Pela lei federal que regulamenta os planos diretores, portanto, João Pessoa está atrasada em pelo menos três anos nesse processo de realizar uma nova revisão, a segunda de sua história. Essa deveria ter acontecido até 2019, ainda na gestão de Luciano Cartaxo, mas só agora em 2023 passa a ser analisada pelo atual prefeito Cícero Lucena.
Uma lei que pode mudar os rumos urbanos de uma cidade
Não são exageradas as declarações que dizem que um plano diretor, se aprovado sem o devido debate com a sociedade civil, pode mudar as características de uma cidade. E definir os rumos urbanos que ela vai seguir na década seguinte.
Isso porque a legislação destaca que é o plano diretor, por exemplo, que define a delimitação das áreas e dos perímetros urbanos, o uso e a ocupação do solo, a questão da regularização fundiária, entre outros.
É no Plano Diretor de João Pessoa de 1992 (e mantido na revisão de 2008), por sinal, que está posto o cálculo que define o tamanho dos prédios permitidos na orla da capital paraibana, que provoca um escalonamento entre os 150m e os 500m de continente a partir da linha da maré alta nas luas novas e cheias. Por exemplo, em teoria, se esses cálculos fossem modificados na aprovação da nova lei, todas as construções de prédios na orla da capital poderiam ser igualmente modificadas.

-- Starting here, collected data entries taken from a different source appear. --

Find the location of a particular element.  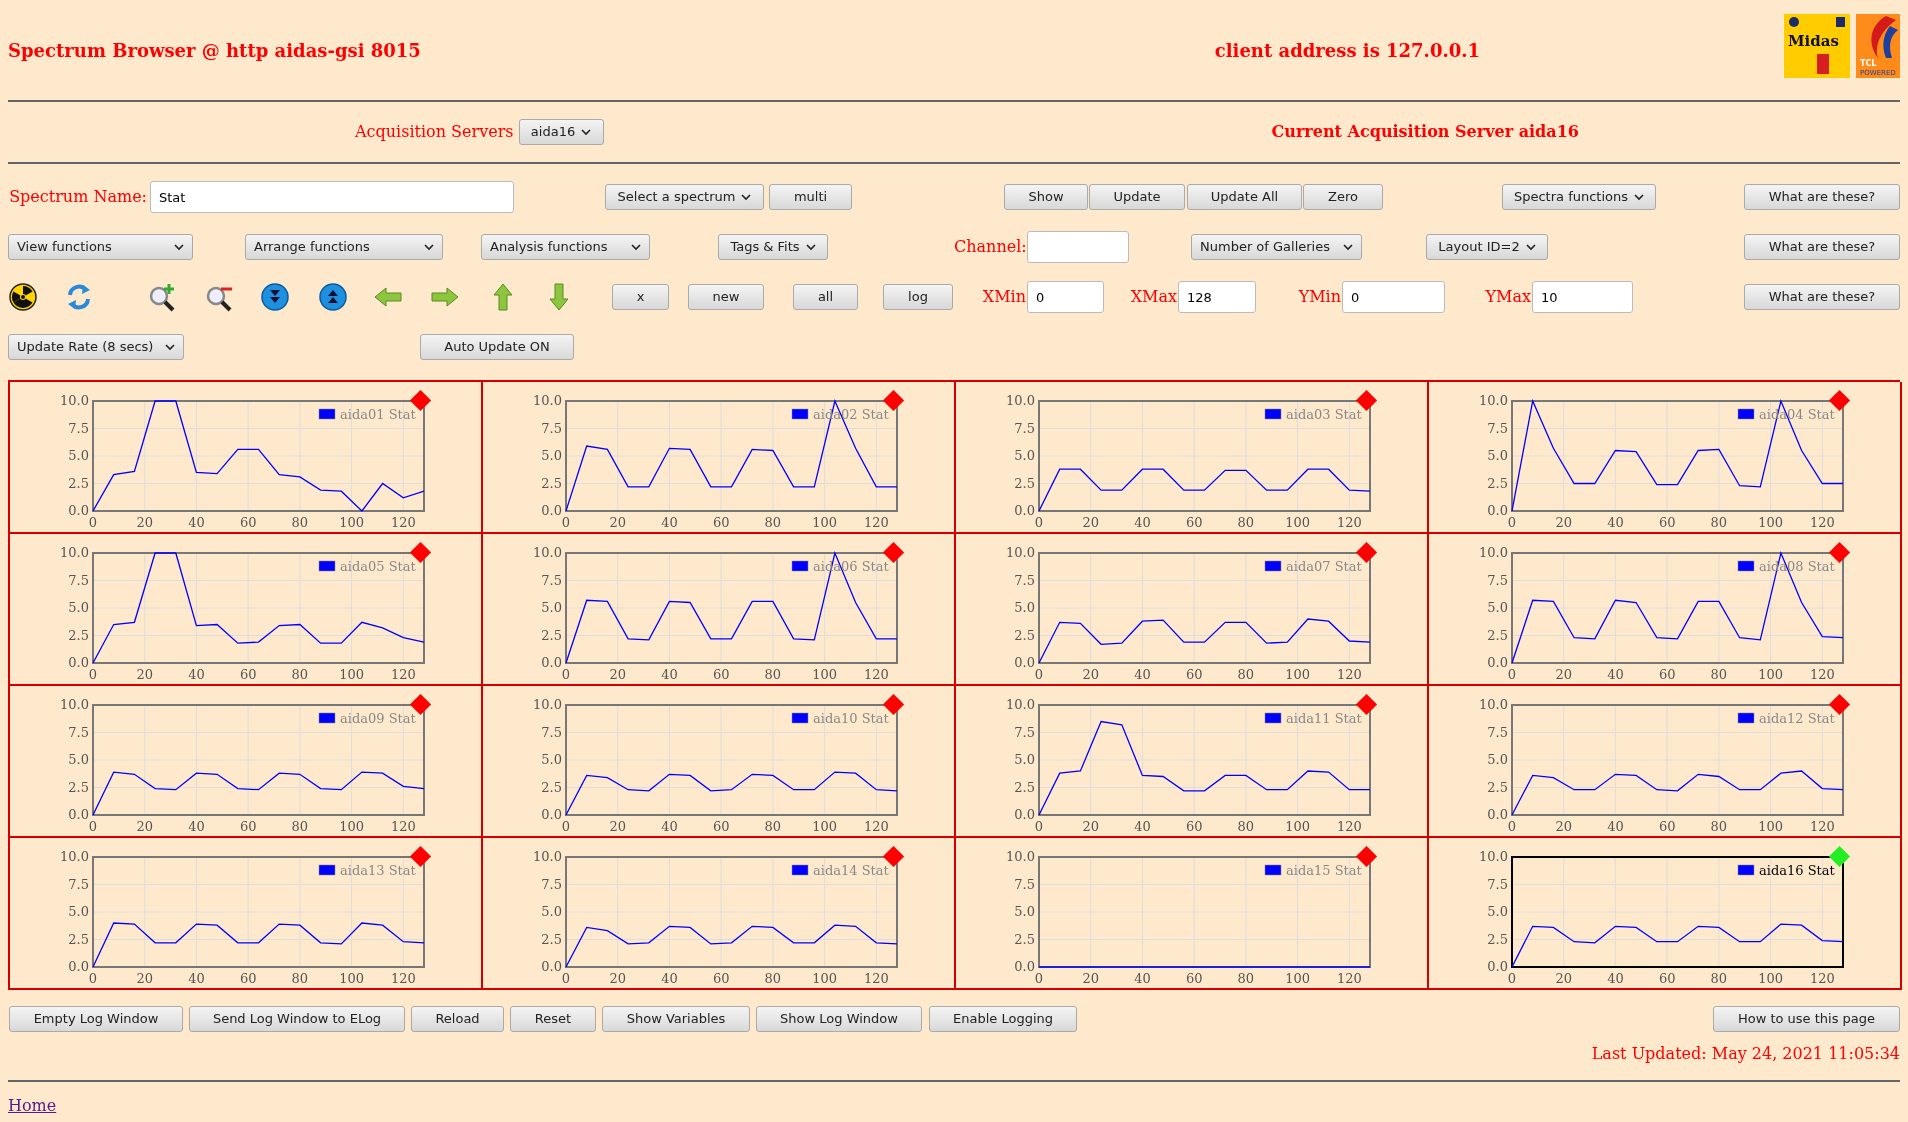

dropdown: Select a spectrum is located at coordinates (684, 197).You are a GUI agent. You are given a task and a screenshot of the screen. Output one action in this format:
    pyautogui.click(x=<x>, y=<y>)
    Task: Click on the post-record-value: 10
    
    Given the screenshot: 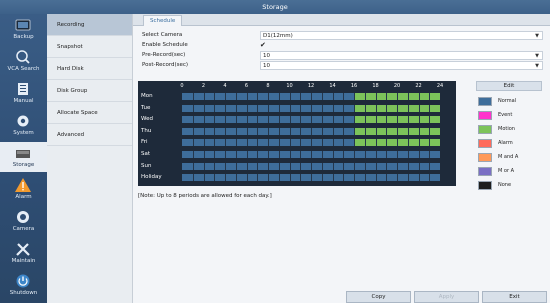 What is the action you would take?
    pyautogui.click(x=266, y=66)
    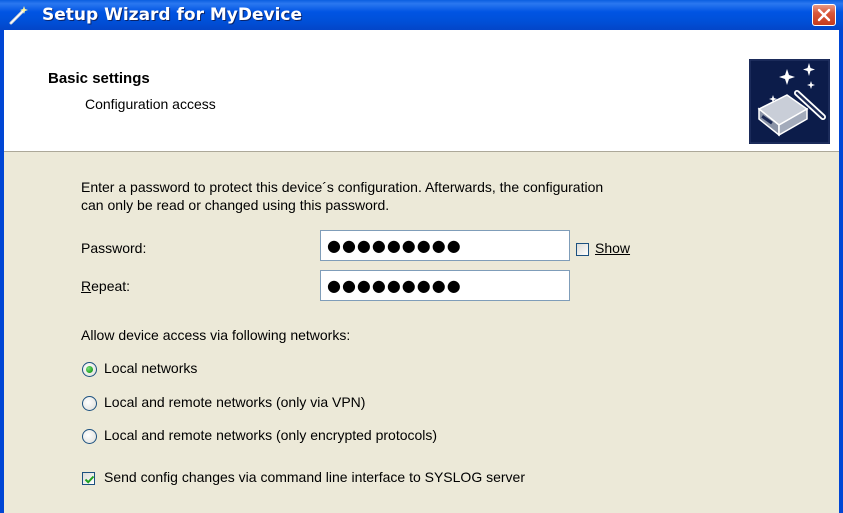 This screenshot has width=843, height=513. I want to click on close-icon, so click(824, 15). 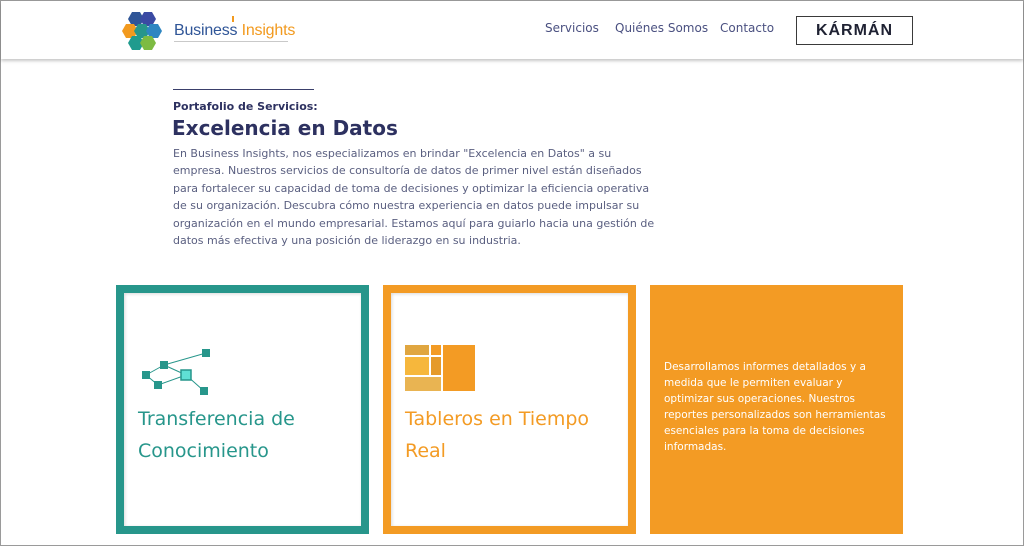 I want to click on nav-quienes-somos: Quiénes Somos, so click(x=662, y=28).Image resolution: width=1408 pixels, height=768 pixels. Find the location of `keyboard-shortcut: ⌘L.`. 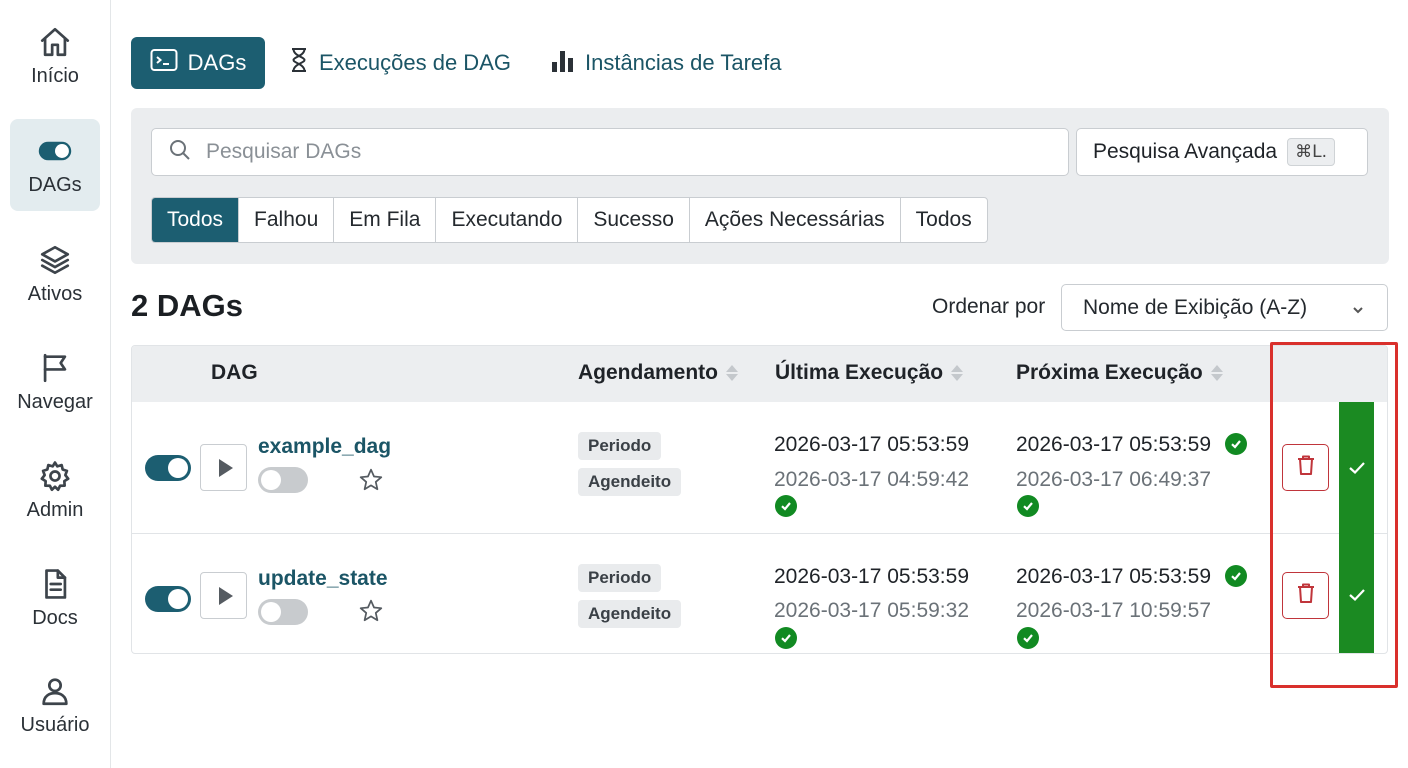

keyboard-shortcut: ⌘L. is located at coordinates (1311, 152).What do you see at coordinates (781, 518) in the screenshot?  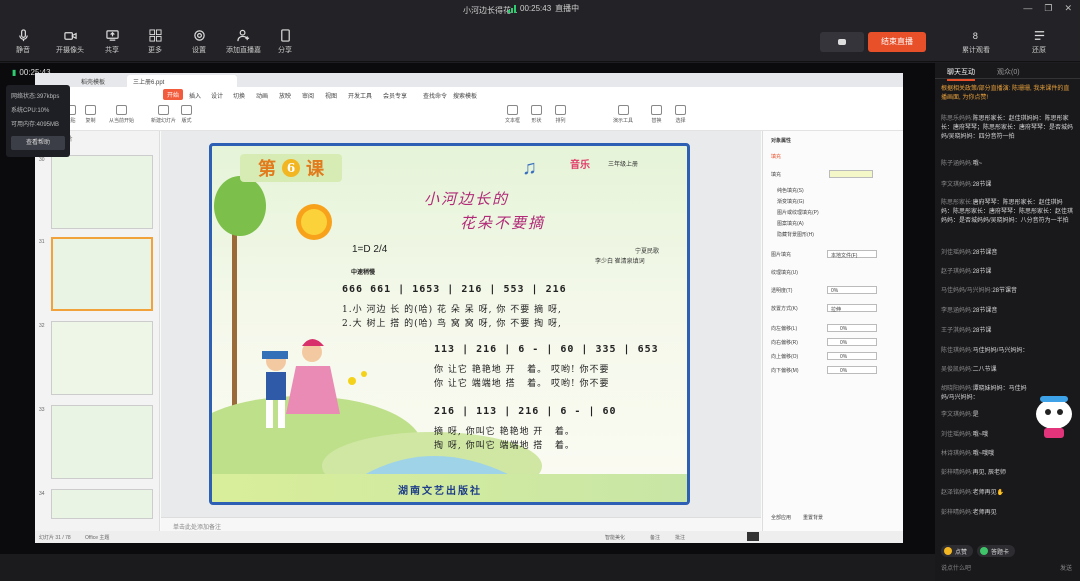 I see `apply-all-button: 全部应用` at bounding box center [781, 518].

Esse é apenas um exemplo. O Plano Diretor de João Pessoa tem também como atribuição “a regularização fundiária e a urbanização das áreas habitadas pela população de baixa renda”. Mudanças na lei podem provocar desapropriações, portanto, de comunidades já estabelecidas em certas zonas da cidade.
Como também, apenas para citar um último exemplo, mudanças no plano diretor podem servir a interesses privados, porque está previsto ainda que a lei serve para regulamentar “a participação da iniciativa privada nos investimentos destinados a transformação e urbanização” da cidade.